_GIVEN TEXT_.

+++++

Klarinet Archive - Posting 000301.txt from 1994/10

From: Michael J Doyle <md6q+@-----.EDU>
Subj: Intro, Equiptment Discussion and Opinion
Date: Mon, 24 Oct 1994 22:35:01 -0400

Hello everyone, I am a relatively new recipient of this newsletter.
I have been following discussions about reeds and mouthpieces, and would
like to make my contribution.
Let me begin with an introduction. My name is Michael (Mike) Doyle.
I am a freshman clarinet major at Carnegie Mellon University. I study
with Thomas Thompson, associate principal of the Pittsburgh Symphony. I
am a member of the Carnegie Mellon Philharmonic and CMU Wind Ensemble. I
come from a suburb of Boston, Massachusetts, and I worshipped Harold
Wright! In Boston I was a member of the Massachusetts Youth Wind
Ensemble with Daniel Riley at the New England Conservatory of Music, and
the Youth Philharmonic Orchestra with Benjamin Zander.
Alrighty then, enough stuffy resume/intro stuff. I like very much
the Morgan RM10 Mouthpiece, Vandoren Black Master Reeds, and Bonade
Inverted (chrome or silver sound very nice to me). I also use a DEG Dark
67mm Barrel. I am going for a Dark, rich German sound, but I try to
retain lively tonguing and ease of tone production.
The Morgan Mouthpiece I use has a tip opening similar to a Vandoren
5rv Lyre, my old mouthpiece, of 1.10 mm. The notes start very smoothly,
and its free blowing qualities enables attacks(I HATE that word,
"release" would be better!) that can sound like they come out of nowhere.

+++++

_DATASET SECTION_.
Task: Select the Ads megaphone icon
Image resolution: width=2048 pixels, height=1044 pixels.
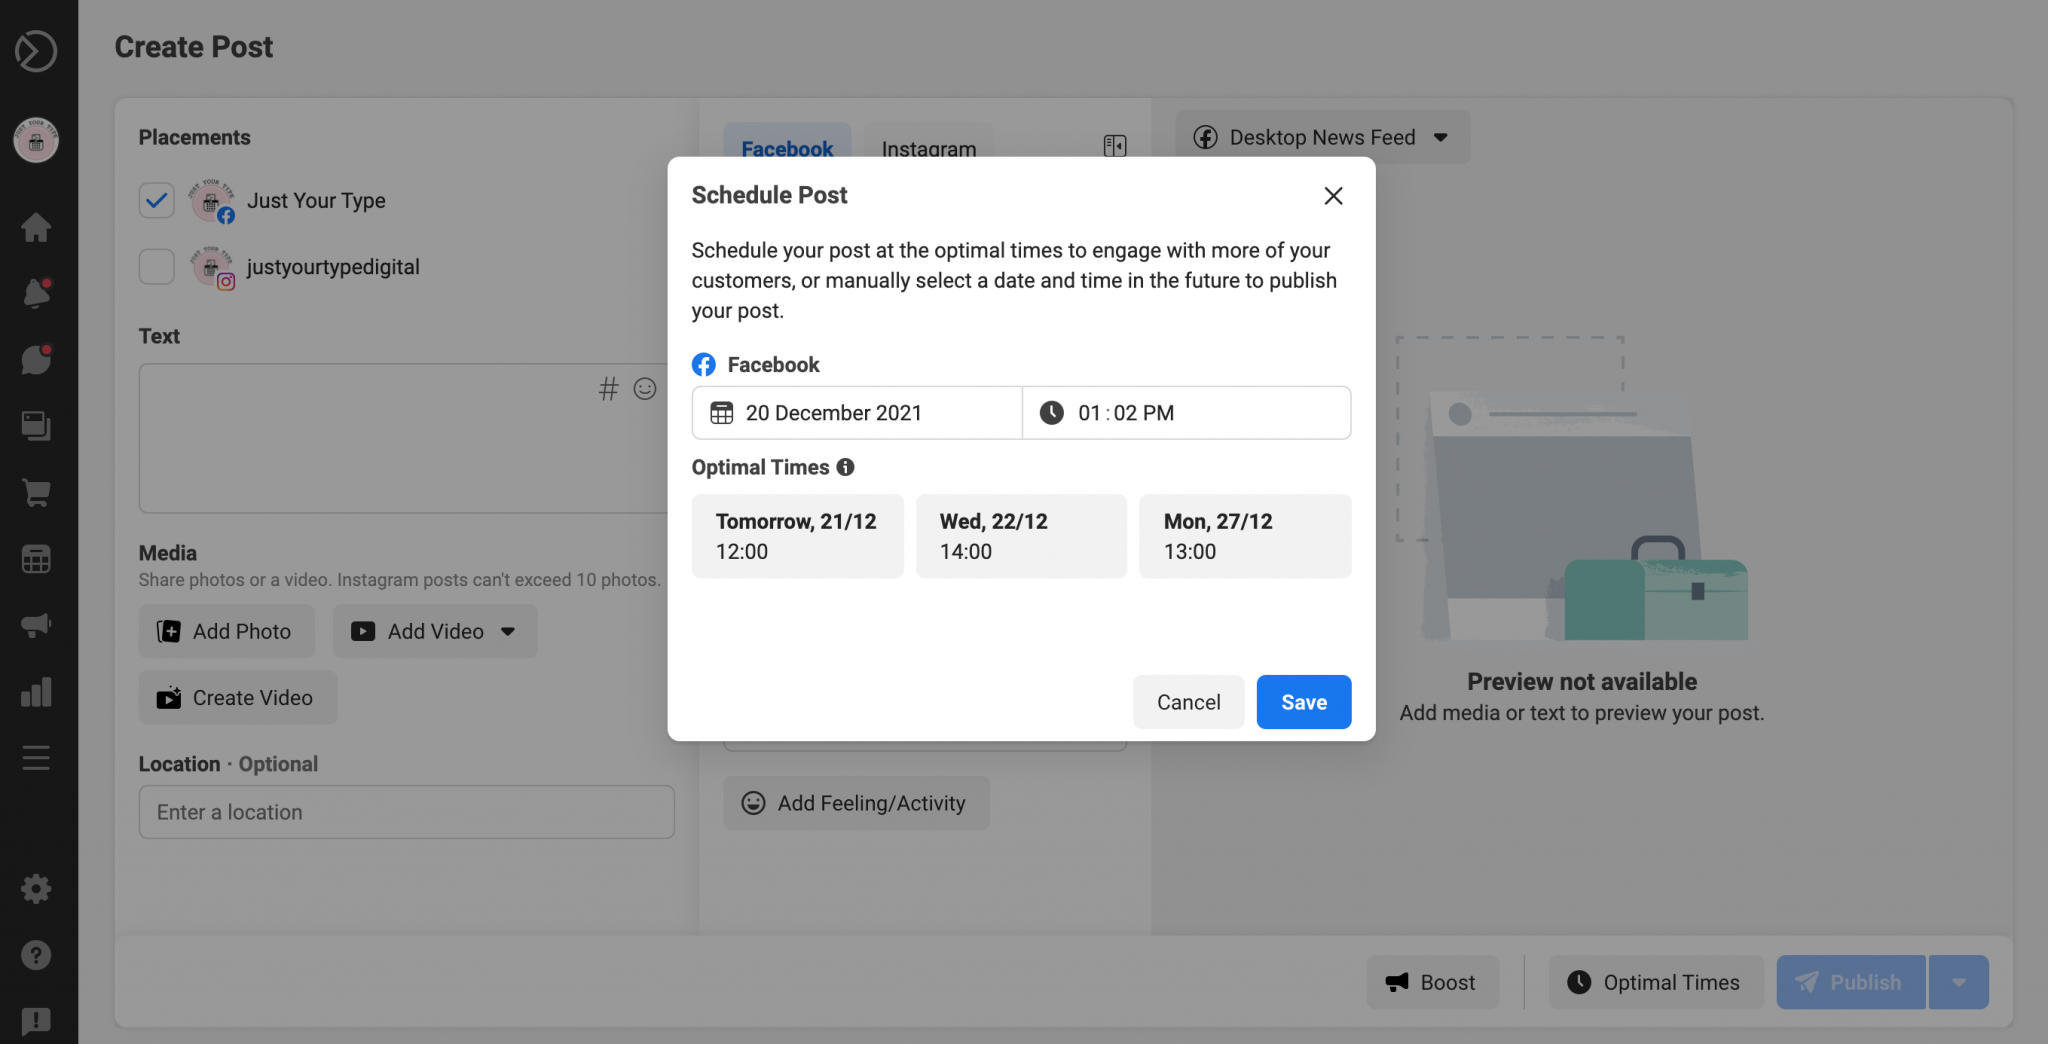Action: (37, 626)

+++++

_DIRECTIONS_.
1. In the clarinet posting, who is the writer's teacher?
2. Rewrite the paragraph of the clarinet posting that begins "Alrighty then, enough stuffy resume/intro stuff" as a short list, keeping its main facts.
3. Write what comes next in the clarinet posting, picking up after its final sentence.

_ANSWERS BY TASK_.
1. Thomas Thompson, associate principal of the Pittsburgh Symphony.

2.
- Mouthpiece: Morgan RM10
- Reeds: Vandoren Black Master
- Bonade Inverted, in chrome or silver, which sound very nice to me
- Barrel: DEG Dark 67mm
- Goal: a dark, rich German sound while keeping lively tonguing and ease of tone production

3.
Last week, the clarinets here attended a master class with Anthony
Gigliotti, pricipal of Philadelphia. He left some of his mouthpieces, a
"P," a "3," and a few others in between(don't quote me on the exact
names of each mouthpiece.) I was not amazed. They play well in tune, a
bit on the flat side, which, for a clarinet player, is a bonus. They
articulate well, but the tone quality with V12's, which he recommends,
didn't produce the color I wanted. Tone and sound is very subjective,
many people adore a bright sound, but it was not the
Marcellus/Meyer/Prince sound I was looking for.
The Bonade ligature is just my favorite, it has a nice ring to the
sound, and it articulates well.
The DEG Barrel is a bit darker and smoother than stock or Moenig
Buffet barrels, I think. It is also a little more in tune than some
barrels, and it comes with tuning rings( a minor consideration).
I play on Buffet R13 clarinets, b-flat and A.
Well, there you have it, I welcome any responses, and I love to
discuss sound, recordings, technique, or anything else relating to this
marvellous instrument. And remember, one's equiptment is primarily to
allow one to make the music "sing." I have heard this exact phrase from
just about every musician I have ever met, I am starting to believe
it(just kidding, I live by it!)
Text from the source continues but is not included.